Jameson Konz

No. 46
- Position: Tight end

Personal information
- Born: July 2, 1986 (age 40) Canton, Ohio, U.S.
- Listed height: 6 ft 4 in (1.93 m)
- Listed weight: 254 lb (115 kg)

Career information
- High school: Lake (Uniontown, Ohio)
- College: Kent State
- NFL draft: 2010: 7th round, 245th overall pick

Career history
- Seattle Seahawks (2010−2011); Seattle Seahawks (2013)*; Dallas Cowboys (2013)*; Denver Broncos (2014)*;
- * Offseason or practice squad member only

Career NFL statistics
- Total tackles: 1
- Stats at Pro Football Reference

= Jameson Konz =

American football player (born 1986)

Jameson Konz (born July 2, 1986) is an American former professional football player who was a tight end, linebacker, and defensive end for three National Football League (NFL) teams — the Seattle Seahawks, Dallas Cowboys, and Denver Broncos. His career was set back by numerous injuries which impacted and ultimately curtailed his time in the league.

Konz was selected with the 245th overall pick in the 7th round of the 2010 NFL draft by the Seahawks, originally as a wide receiver. He played college football at Kent State, playing multiple positions on both defense and offense throughout his college career.

Despite not being invited to the NFL Combine, Konz attracted the attention of NFL teams after his pro day workout at Kent State when he posted some of the best measurables of any player in that year's draft. Konz ran the 40 yard dash in 4.38 seconds on his second attempt, made a 10'-8" broad jump, and performed a 46" vertical jump. He later completed 27 reps of 225 pounds on the bench press during a pre-draft workout for the New Orleans Saints.

==Professional career==

===Seattle Seahawks===
After spending the 2010 NFL season on injured reserve due to a hip injury suffered in training camp, Konz began the 2011 training camp playing tight end. After numerous injuries to several Seahawks' defensive linemen early on in training camp, the Seattle Seahawks under head coach Pete Carroll switched Konz to play on defense as a blitzing LEO defensive end and linebacker in practice, as Seahawks' coaches were impressed by his ability to put pressure on the quarterback.

In the first pre-season game of 2011 versus the San Diego Chargers, Konz saw action at defensive end and recorded a sack in the 4th quarter on quarterback Scott Tolzien as the Chargers were attempting a late comeback.

Konz was released on the final roster cut down on September 3, 2011, but then re-signed to the Seahawks practice squad the following day as he was highly valued by the team for his versatility and ability to play multiple positions.

Konz was signed to a new contract when he was added to the Seahawks active roster on October 4, 2011. He was on the active 46 player game day roster starting on special teams, and recorded a tackle during the Seahawks 36–25 win over the New York Giants on October 9, 2011, at Giants' Met Life Stadium. In that same game following a late 4th quarter interception return for a touchdown by Brandon Browner from a pass by Eli Manning, Konz tore the anterior cruciate ligament (ACL) while covering the subsequent kickoff.

Konz was subsequently placed on the season ending injured reserve list the following week, and underwent successful surgery on his knee on October 25, 2011, in Seattle.
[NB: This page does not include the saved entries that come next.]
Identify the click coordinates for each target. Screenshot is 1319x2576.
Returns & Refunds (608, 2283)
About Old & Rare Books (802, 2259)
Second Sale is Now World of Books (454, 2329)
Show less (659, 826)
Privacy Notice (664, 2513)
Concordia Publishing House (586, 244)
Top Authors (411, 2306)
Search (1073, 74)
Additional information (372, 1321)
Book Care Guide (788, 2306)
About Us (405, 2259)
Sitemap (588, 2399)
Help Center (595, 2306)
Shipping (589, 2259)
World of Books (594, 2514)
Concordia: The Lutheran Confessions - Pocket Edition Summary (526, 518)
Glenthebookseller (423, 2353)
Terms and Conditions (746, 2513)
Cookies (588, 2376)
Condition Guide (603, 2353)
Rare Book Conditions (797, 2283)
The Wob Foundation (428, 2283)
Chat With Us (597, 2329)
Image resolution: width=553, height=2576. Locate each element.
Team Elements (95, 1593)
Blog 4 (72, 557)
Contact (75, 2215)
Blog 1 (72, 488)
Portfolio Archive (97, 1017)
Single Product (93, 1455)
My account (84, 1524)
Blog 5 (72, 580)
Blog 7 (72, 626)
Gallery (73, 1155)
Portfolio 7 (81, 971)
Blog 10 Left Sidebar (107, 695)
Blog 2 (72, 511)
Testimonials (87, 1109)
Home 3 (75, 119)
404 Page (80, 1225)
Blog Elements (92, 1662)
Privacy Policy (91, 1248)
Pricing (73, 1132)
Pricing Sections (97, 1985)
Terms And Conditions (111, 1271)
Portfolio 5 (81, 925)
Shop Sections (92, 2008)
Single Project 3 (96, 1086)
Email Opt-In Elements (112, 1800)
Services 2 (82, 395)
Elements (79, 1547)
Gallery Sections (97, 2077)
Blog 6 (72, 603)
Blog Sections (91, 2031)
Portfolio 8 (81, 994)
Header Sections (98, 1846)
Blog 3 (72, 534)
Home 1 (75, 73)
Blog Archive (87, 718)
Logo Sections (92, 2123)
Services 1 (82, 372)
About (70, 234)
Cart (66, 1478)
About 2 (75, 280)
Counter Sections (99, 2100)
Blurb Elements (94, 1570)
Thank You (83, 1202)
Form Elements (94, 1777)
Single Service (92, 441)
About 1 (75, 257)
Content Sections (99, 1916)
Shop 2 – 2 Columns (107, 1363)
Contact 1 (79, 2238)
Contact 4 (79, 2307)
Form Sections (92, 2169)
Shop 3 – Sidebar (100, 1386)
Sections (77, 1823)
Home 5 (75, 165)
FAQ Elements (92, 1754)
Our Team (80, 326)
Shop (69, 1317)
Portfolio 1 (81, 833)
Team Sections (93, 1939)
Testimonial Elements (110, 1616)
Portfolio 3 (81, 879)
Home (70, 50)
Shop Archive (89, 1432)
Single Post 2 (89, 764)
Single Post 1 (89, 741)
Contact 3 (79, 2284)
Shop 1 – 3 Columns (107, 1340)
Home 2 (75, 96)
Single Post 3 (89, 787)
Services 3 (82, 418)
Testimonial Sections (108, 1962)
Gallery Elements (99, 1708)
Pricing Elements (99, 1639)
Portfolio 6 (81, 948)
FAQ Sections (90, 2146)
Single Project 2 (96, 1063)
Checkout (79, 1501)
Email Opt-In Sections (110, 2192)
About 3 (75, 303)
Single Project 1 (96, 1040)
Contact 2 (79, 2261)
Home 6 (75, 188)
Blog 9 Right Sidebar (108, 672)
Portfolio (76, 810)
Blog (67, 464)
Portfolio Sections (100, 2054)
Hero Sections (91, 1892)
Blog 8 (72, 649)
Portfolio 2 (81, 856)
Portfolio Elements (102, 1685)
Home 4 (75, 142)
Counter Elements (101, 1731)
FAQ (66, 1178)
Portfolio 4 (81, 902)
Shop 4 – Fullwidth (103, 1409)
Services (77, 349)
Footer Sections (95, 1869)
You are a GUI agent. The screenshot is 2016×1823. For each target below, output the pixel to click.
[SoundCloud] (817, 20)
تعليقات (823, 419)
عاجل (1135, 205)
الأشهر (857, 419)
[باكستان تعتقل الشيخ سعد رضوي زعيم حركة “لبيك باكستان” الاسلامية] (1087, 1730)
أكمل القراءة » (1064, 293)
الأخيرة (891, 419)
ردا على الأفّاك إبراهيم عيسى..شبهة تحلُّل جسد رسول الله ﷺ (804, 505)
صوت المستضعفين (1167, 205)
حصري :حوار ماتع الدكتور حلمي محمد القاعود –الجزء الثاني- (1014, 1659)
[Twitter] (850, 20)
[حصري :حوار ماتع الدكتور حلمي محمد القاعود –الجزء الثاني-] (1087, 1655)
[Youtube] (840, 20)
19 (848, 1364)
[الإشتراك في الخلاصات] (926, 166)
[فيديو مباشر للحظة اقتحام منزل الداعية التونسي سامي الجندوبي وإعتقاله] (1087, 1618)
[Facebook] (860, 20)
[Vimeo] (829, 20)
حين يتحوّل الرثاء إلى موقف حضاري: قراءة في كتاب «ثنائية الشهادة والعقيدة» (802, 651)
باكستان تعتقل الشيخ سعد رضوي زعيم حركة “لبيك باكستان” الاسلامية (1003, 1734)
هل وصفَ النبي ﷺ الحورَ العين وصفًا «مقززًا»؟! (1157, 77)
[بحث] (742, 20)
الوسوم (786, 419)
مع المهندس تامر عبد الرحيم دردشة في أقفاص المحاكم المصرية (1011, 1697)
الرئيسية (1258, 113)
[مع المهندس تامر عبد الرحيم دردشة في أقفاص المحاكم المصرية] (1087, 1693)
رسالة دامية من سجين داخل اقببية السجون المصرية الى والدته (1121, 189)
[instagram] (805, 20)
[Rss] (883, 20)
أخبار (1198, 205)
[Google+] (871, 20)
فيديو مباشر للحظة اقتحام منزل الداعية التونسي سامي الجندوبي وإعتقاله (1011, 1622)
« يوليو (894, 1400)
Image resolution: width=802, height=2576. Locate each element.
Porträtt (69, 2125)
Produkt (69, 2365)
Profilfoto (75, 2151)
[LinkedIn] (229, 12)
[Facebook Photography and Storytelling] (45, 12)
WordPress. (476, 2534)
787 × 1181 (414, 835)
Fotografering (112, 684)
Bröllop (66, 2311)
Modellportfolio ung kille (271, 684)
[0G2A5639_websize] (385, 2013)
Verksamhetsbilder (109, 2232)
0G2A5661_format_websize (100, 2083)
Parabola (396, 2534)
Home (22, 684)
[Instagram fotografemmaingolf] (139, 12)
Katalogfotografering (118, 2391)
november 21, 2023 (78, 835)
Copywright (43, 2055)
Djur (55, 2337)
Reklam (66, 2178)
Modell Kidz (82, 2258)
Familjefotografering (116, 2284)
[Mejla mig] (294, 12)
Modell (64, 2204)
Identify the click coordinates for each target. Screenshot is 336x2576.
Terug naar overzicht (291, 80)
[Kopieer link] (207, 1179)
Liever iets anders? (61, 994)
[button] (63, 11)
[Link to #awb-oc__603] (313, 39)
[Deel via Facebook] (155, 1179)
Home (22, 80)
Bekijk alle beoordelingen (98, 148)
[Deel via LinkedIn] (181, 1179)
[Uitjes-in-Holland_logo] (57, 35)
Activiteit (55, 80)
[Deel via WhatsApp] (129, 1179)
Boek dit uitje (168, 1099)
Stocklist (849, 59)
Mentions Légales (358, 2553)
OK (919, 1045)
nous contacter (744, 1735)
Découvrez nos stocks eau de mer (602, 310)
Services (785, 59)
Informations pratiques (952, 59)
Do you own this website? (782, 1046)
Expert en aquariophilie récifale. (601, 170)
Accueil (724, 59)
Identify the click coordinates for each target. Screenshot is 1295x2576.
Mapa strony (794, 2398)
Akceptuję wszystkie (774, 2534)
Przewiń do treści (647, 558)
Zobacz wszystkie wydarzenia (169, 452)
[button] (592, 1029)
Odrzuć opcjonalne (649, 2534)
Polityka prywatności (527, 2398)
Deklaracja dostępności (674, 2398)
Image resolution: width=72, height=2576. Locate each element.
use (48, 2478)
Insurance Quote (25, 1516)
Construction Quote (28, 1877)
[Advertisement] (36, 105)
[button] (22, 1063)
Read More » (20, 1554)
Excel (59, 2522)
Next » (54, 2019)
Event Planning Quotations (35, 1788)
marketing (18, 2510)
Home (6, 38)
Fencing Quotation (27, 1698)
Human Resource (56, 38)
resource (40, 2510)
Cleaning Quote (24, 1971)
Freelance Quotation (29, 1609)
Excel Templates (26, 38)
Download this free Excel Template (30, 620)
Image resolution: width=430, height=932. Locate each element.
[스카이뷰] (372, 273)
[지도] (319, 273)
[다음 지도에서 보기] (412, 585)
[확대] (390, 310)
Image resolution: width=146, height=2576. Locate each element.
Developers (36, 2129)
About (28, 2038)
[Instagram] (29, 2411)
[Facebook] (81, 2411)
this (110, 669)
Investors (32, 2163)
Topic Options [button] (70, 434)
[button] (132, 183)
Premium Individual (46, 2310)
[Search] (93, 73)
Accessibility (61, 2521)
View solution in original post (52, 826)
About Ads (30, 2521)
He remained out of the league during the 2012 season as he worked on rehabilitating his knee.

In April 2013 just prior to the NFL draft, Konz participated in 3 day voluntary minicamp as a non-roster invitee with the NFL's Jacksonville Jaguars under new head coach Gus Bradley, who was previously the defensive coordinator in Seattle.

On July 30, 2013, Konz was signed to the 90 man roster by the Seattle Seahawks, and was switched back to offense at tight end during training camp and preseason games. After spending time working out in Southern California during the offseason, Konz showed up to camp having added 20 pounds of bulk from his original 234 pounds when he was drafted in 2010.

On August 26, 2013, Konz was released by the Seahawks, but then re-signed to the practice squad on September 5, 2013.

Konz was released from the Seahawks practice squad on October 1, 2013.

===Dallas Cowboys===
On December 4, 2013, Konz signed with the Dallas Cowboys practice squad and stayed with the team to finish the 2013 season.
On December 30, the Cowboys chose to not sign Konz to a futures contract, making him a free agent.

===Denver Broncos===
Konz, along with seven other players, were signed to future contracts with the Denver Broncos on January 22, 2014. He reached 4th on the depth chart at tight end early on during the preseason before suffering a neck injury, and was subsequently released by the Broncos.